Striking the Right Tone
Also important with your mailing list is to write with the right tone and the write ‘voice’. Partly, this is going to depend on your industry and niche, which will determine the ‘persona’ that you’re targeting. Are these young people reading about a hobby and interest? Or are these professionals?
Regardless of the specific target though, your emails will likely be a little more ‘friendly’ in tone than your blog posts and articles. The difference here is that you’re speaking directly to your audience and as such you should use plenty of ‘I’ and ‘you’ throughout the message.

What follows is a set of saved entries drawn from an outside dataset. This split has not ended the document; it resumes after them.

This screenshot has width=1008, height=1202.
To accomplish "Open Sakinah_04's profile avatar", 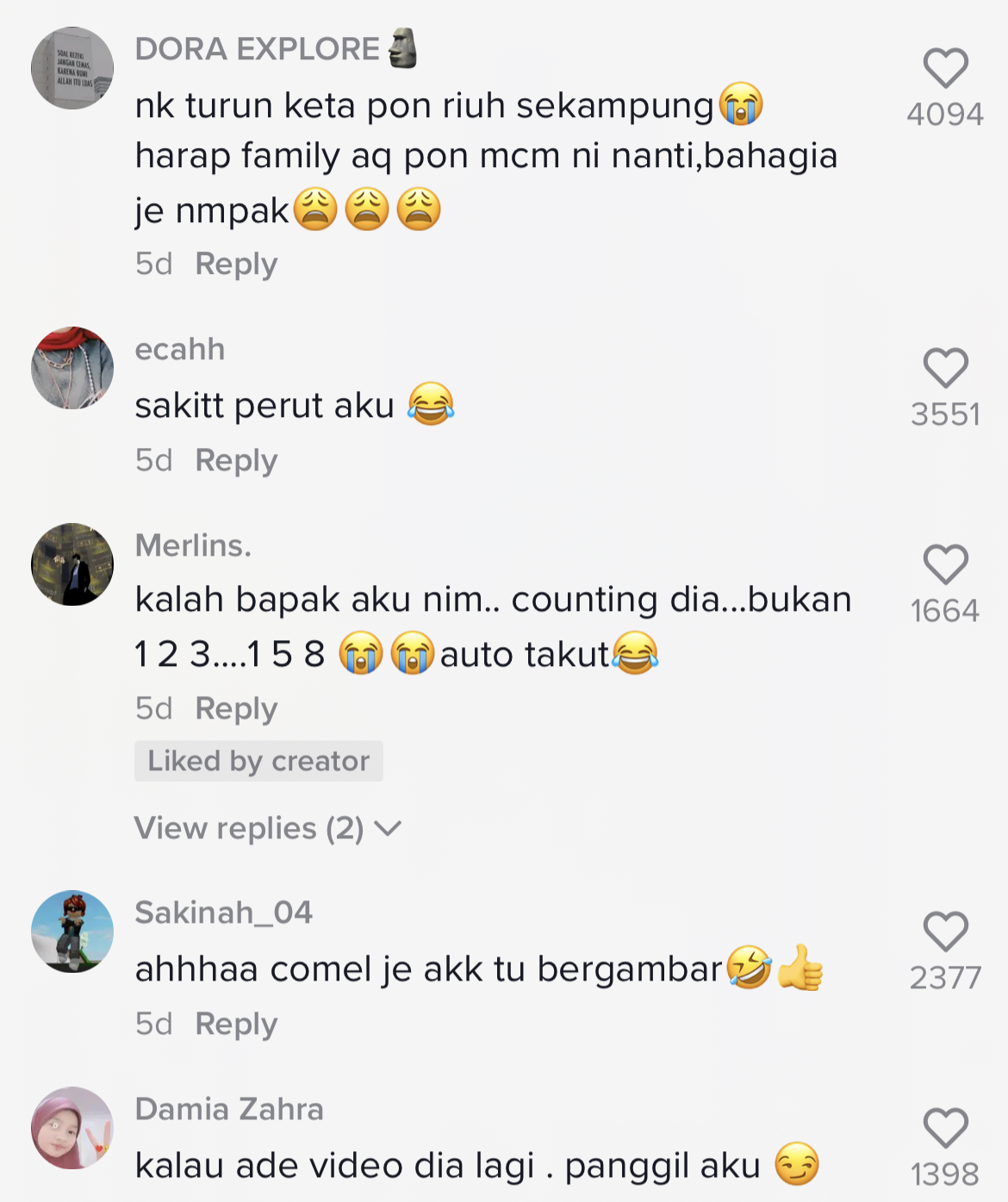I will pos(72,931).
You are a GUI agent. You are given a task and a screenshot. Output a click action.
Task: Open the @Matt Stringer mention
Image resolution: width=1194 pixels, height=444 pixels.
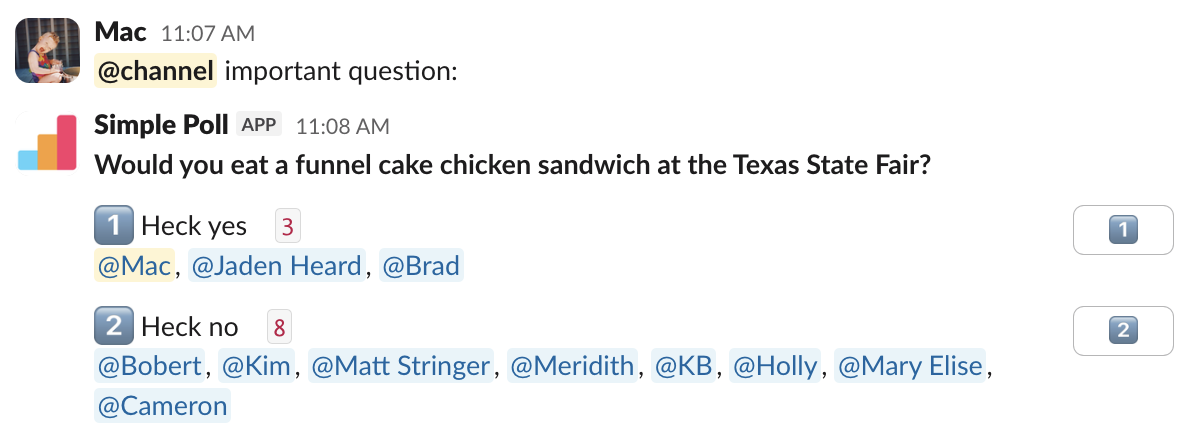point(402,366)
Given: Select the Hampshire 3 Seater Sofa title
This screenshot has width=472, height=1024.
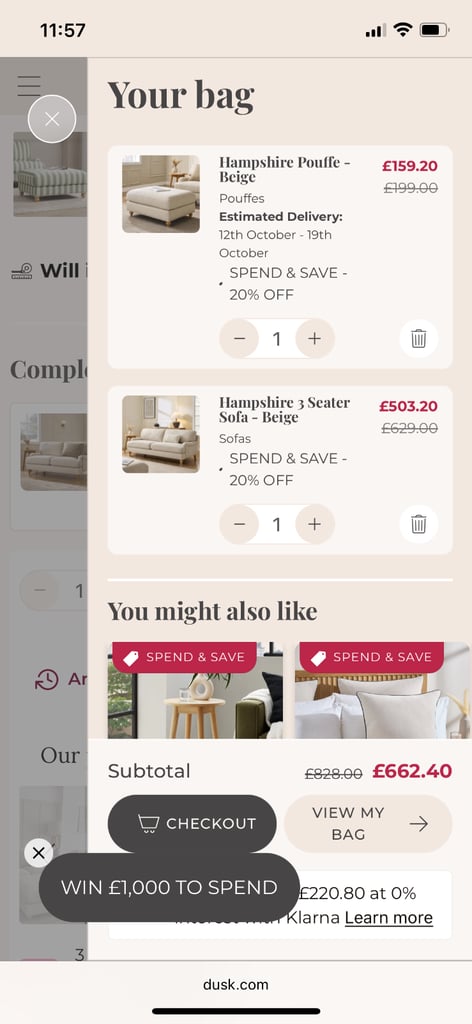Looking at the screenshot, I should point(284,409).
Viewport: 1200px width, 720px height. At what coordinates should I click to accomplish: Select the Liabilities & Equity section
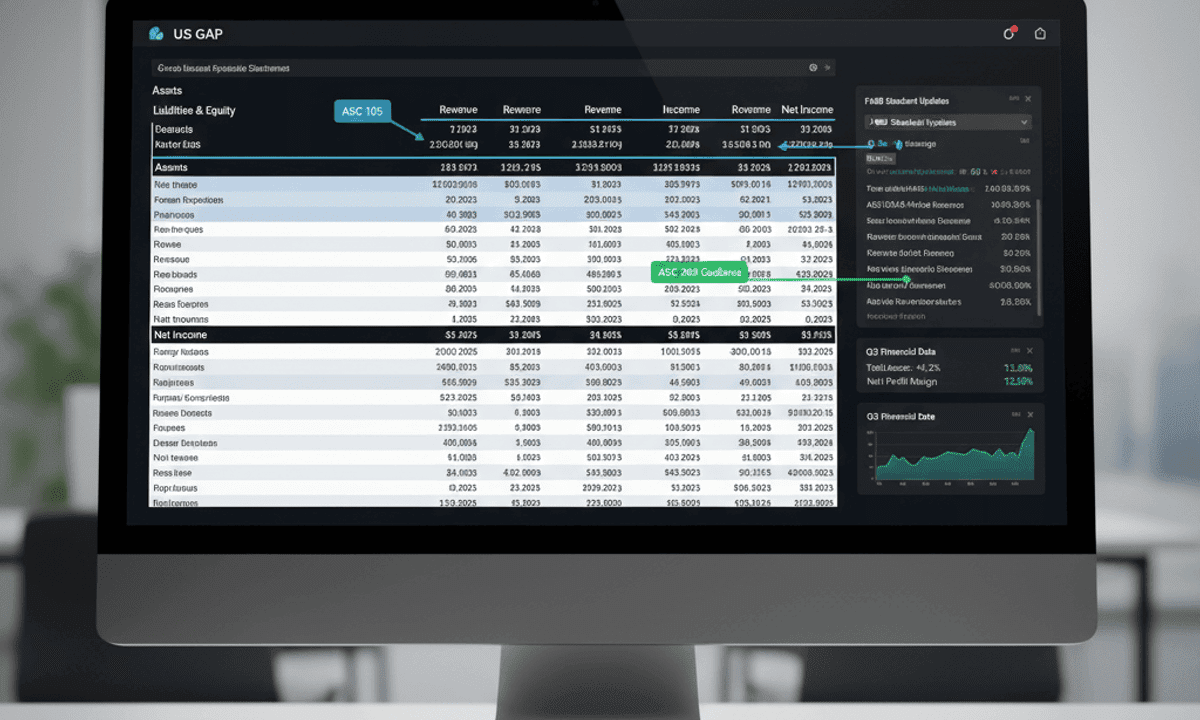click(x=194, y=110)
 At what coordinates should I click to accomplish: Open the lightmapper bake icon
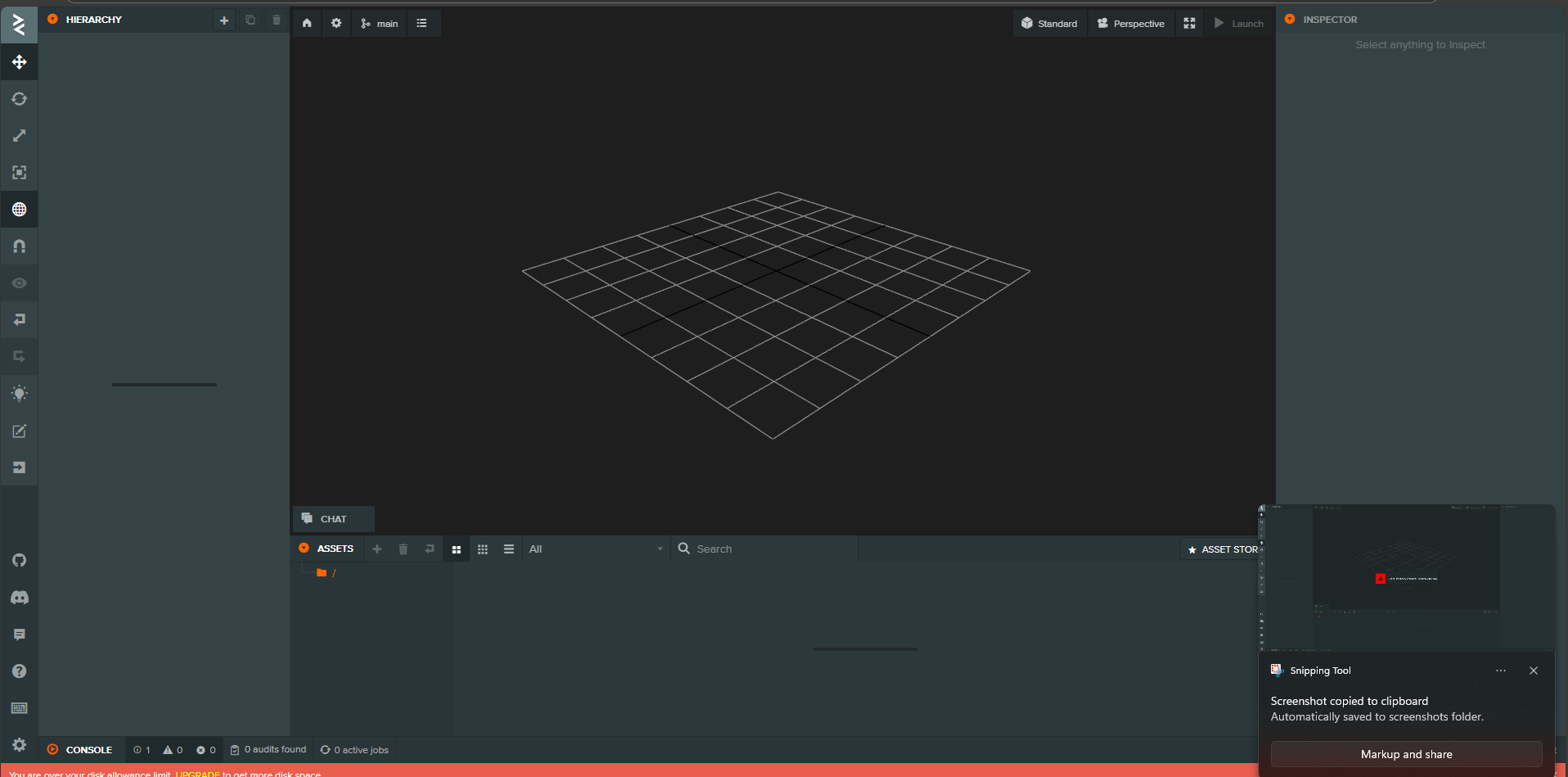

If you can open up and be a little vulnerable in these messages, it will help you to avoid coming across as simply trying to sell a product and it will make your audience feel as though they’re getting more privileged access to your brand. Feeling worried about writing your first email? Great! Tell your audience that and ask for their feedback, it’s endearing and it encourages engagement.
More Ways to Create Value
There are other ways you can create value through your mailing list though and this is where you can really set yourself apart from all the other email marketers.
For instance, consider sending out free gifts to your mailing list occasionally that you aren’t advertising. In other words, don’t just send the free eBook as the incentive when they sign up – use the strategy later as well in order to provide even more value.
In other words, why not just send your subscribers a free eBook or report occasionally on top of the one they already received?
Think about how this might come across to your readers. If they’ve forgotten about you and are currently ignoring your messages, then seeing a message in their inbox from you with an attachment and a subject heading saying they’ve got a free gift – then how likely are they to open that? And how likely are they to subsequently start looking out for your messages again?
This not only draws attention to your messages again, but it also makes people feel good and they’ll associate that good feeling with your business. This is a great way to gain good will because it’s unexpected.
This strategy is known in business as ‘over delivering’ – it means that people will be even more impressed with a freebie that wasn’t advertised because it means they’re getting more value than they were promised in the original deal. And if your ebook or report is great quality, it will encourage them further to consider buying products you subsequently promote.
And don’t just give away books. How about giving away a free mobile app? Or what about doing a deal with another product creator to offer a heavy discount?